>>>

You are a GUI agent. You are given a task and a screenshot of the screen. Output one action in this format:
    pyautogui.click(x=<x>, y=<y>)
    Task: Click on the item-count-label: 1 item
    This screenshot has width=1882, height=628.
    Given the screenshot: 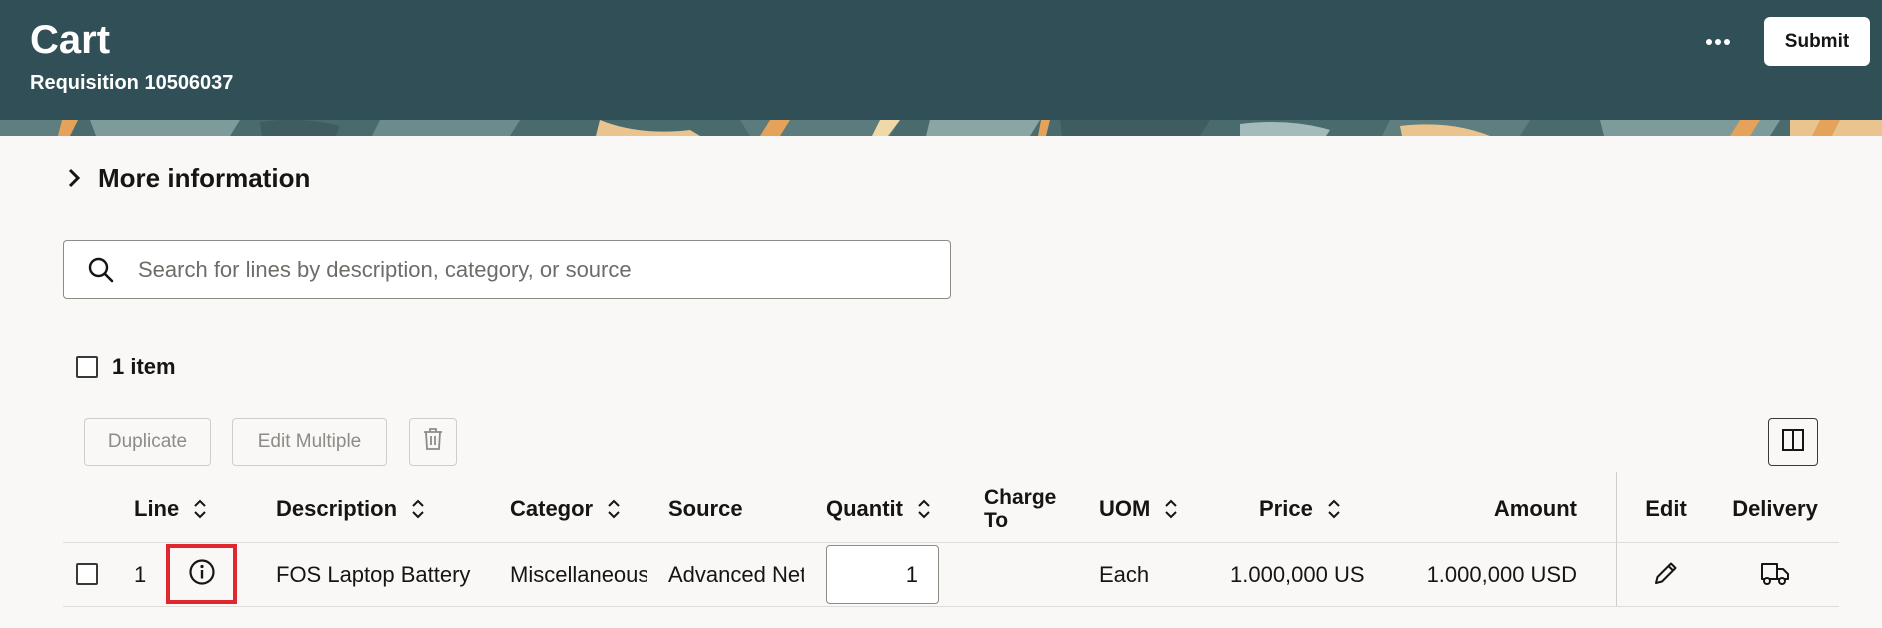 What is the action you would take?
    pyautogui.click(x=144, y=366)
    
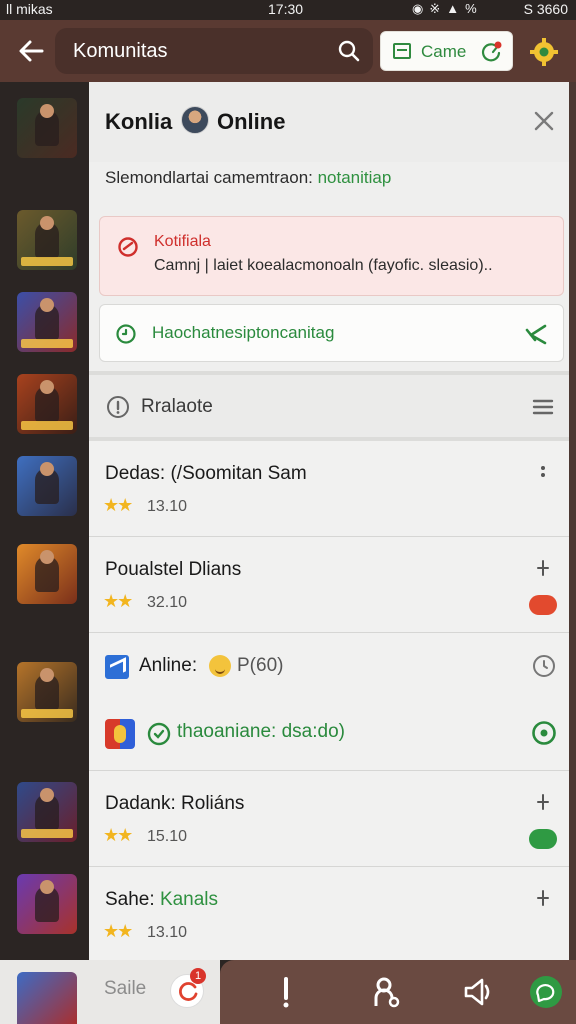 The image size is (576, 1024). I want to click on game-window-icon, so click(402, 51).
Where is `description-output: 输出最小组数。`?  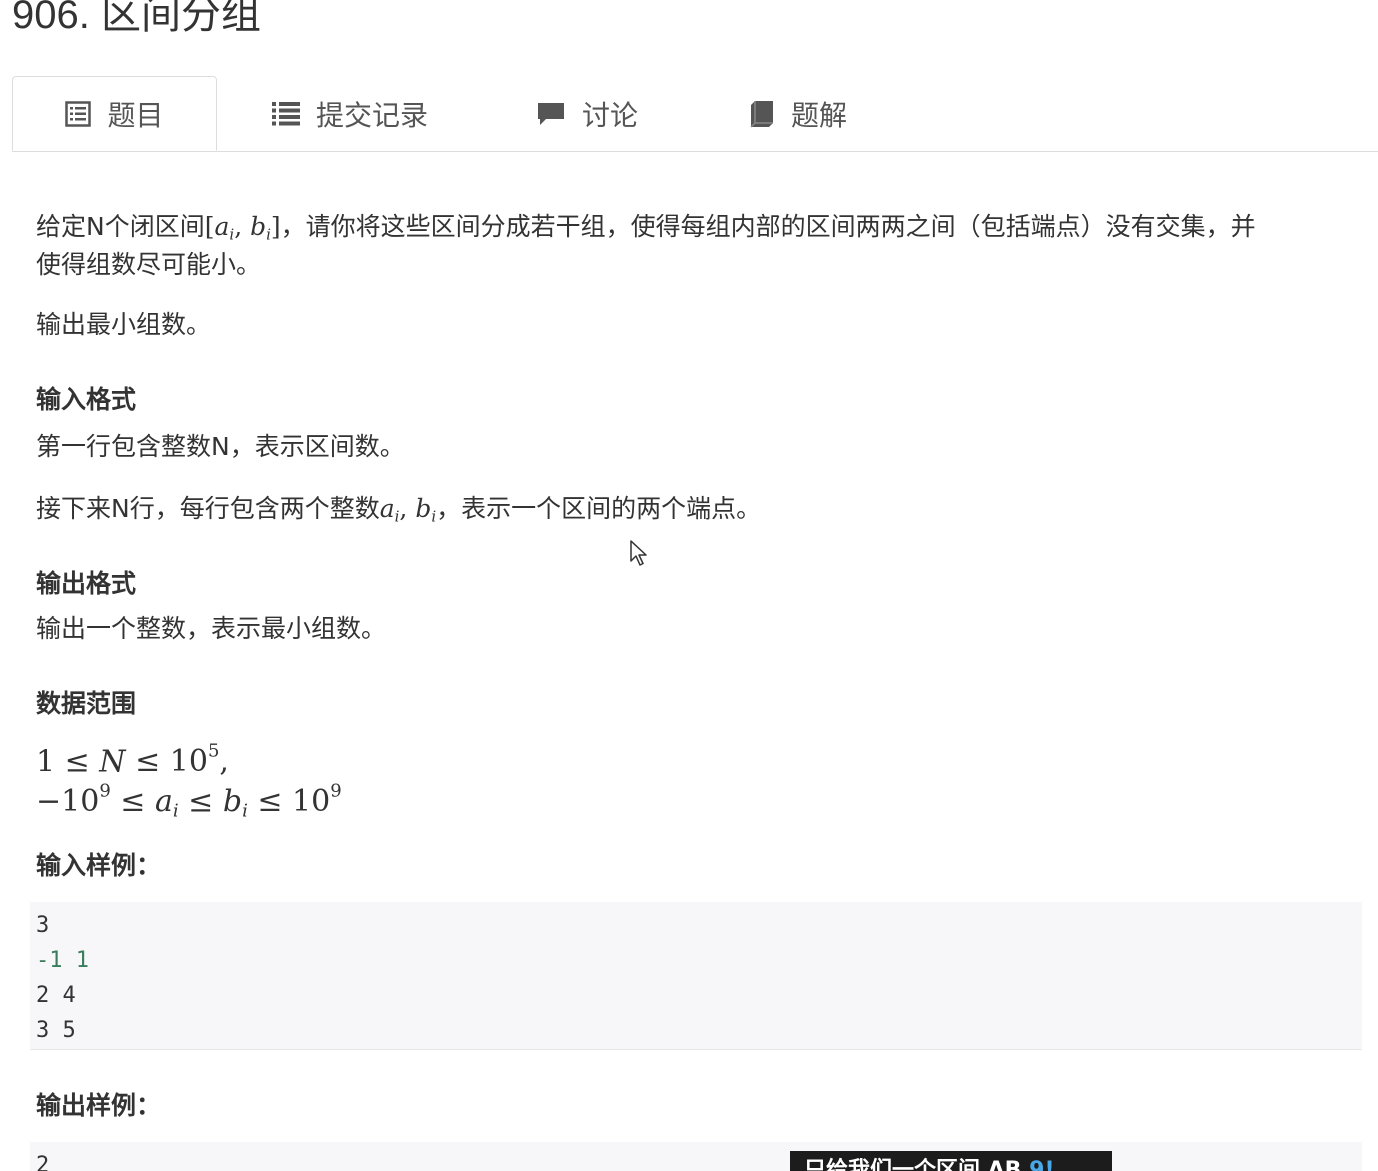 description-output: 输出最小组数。 is located at coordinates (124, 324).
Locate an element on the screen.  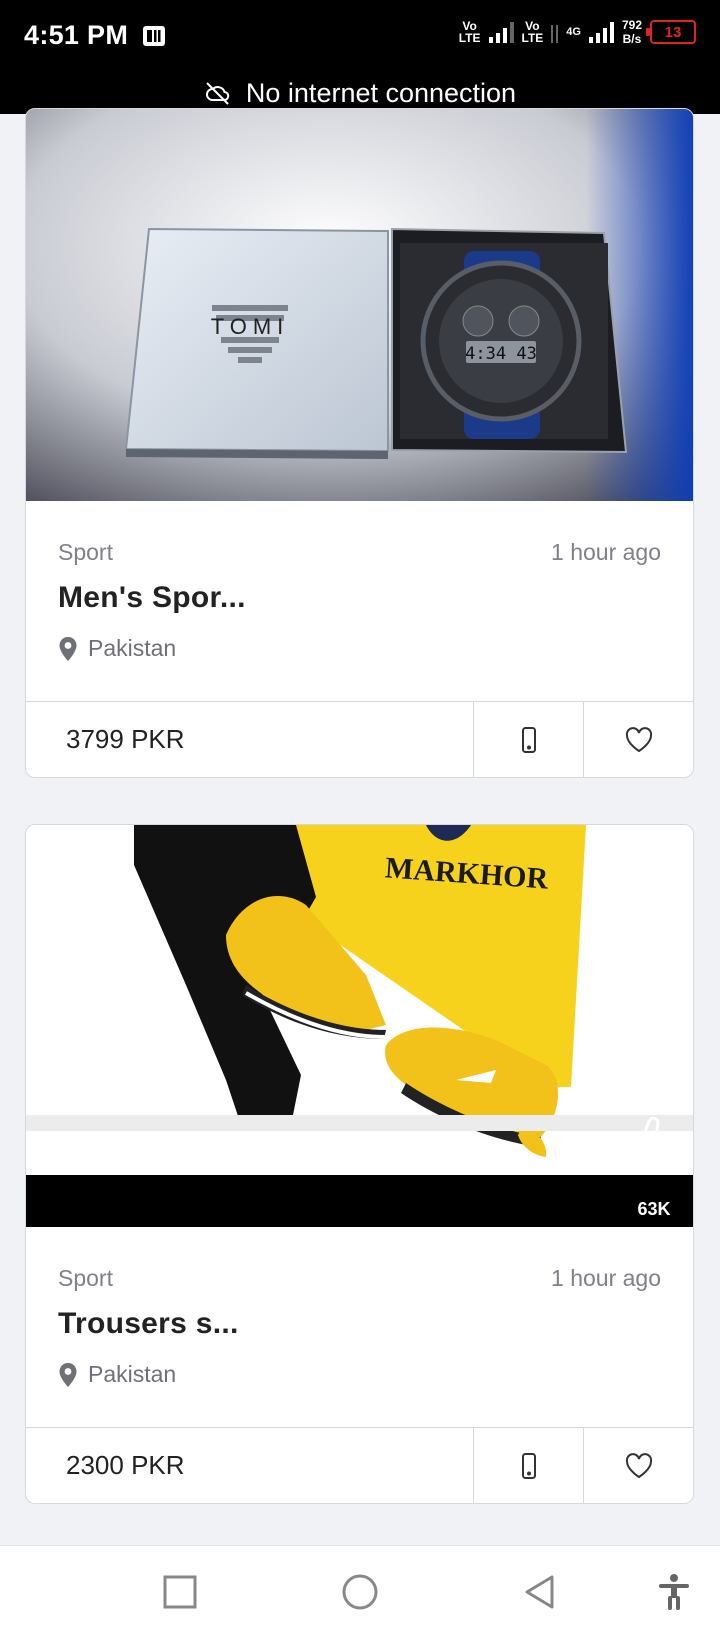
accessibility-icon is located at coordinates (674, 1592).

<<<

> Work to be completed: Print the lines from the start of the records through the line containing "This screenshot has", both included, and nothing else.

> Answer box:
You are a GUI agent. You are given a task and a screenshot of the screen. Output one action in this format:
    pyautogui.click(x=<x>, y=<y>)
    Task: Click on the item-count-label: 1 item
    This screenshot has width=1882, height=628.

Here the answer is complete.